= Victorine Q. Adams =

American politician (1912–2006)

Victorine Quille Adams (née Quille; April 28, 1912 – January 8, 2006) was the first African-American woman to serve on the Baltimore City Council. Born in Baltimore, Maryland to Joseph C. and Estelle Tate Quille, she graduated from Frederick Douglass High School and attended Coppin Teachers College (now Coppin State University), as well as Morgan State College (now Morgan State University). After graduating from college, Adams worked as a teacher in Baltimore City for fourteen years.

In 1935, Adams met and married William L. "Little Willie" Adams, a local businessman who acquired his initial wealth through numbers games and eventually became a wealthy businessman and power broker. Adams turned her eye towards politics when she founded a women's political club, the Colored Democratic Women's Campaign Committee, in 1946. The initial purpose of the group was to "mobilize support for candidates -- invariably white -- who were sympathetic to black causes." Theodore McKeldin Jr., was one such politician. Eventually, they focused their efforts on the election of African-American politicians citywide and statewide, such as Verda Welcome and Harry A. Cole.

In 1962, Adams ran unsuccessfully for a seat in the Maryland State Senate; she was elected to the Maryland House of Delegates in 1966 as a member of the Democratic Party. The following year, Adams left the state legislature to run for a seat on Baltimore City Council, representing the 4th District.
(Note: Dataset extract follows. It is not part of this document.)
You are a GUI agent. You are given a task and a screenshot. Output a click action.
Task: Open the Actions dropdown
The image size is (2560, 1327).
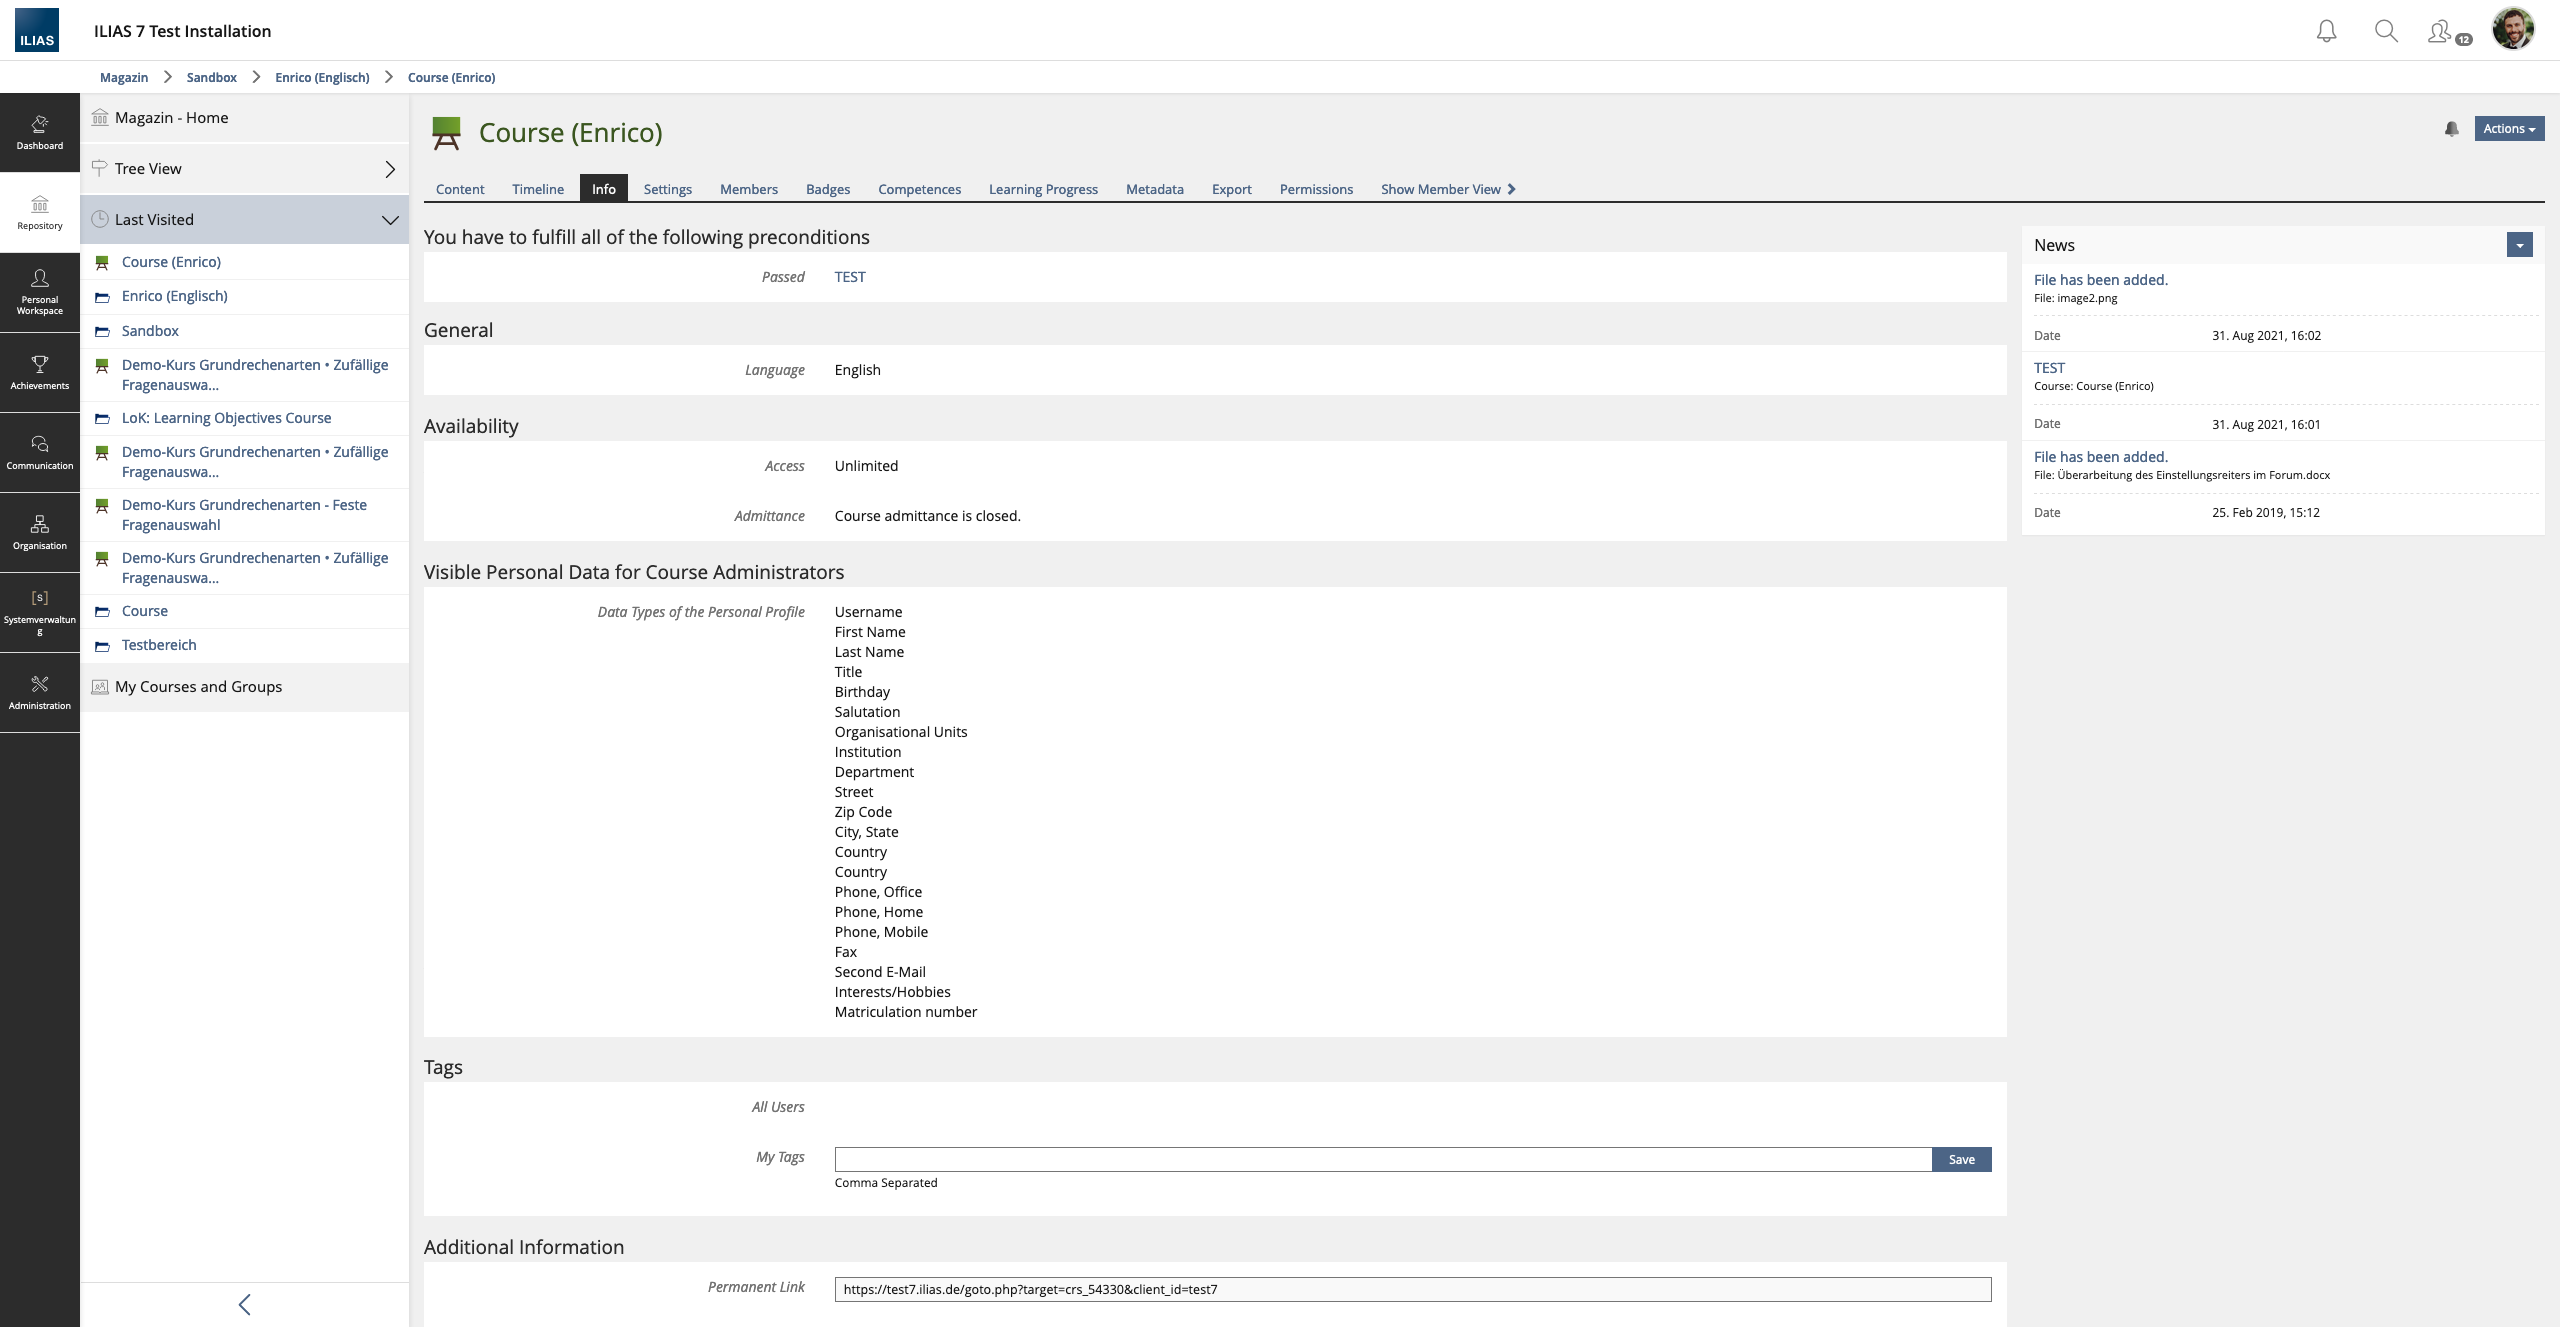(x=2508, y=129)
In 1979, while serving on the City Council, Adams partnered with the Baltimore Gas and Electric Company to establish the Baltimore Fuel Fund, which is designed to help local families with their heating bills. The fund has since been renamed the Victorine Q. Adams Fuel Fund. Adams served four terms until her retirement in 1983. She remained active with the Women's Campaign Committee until her death in 2006.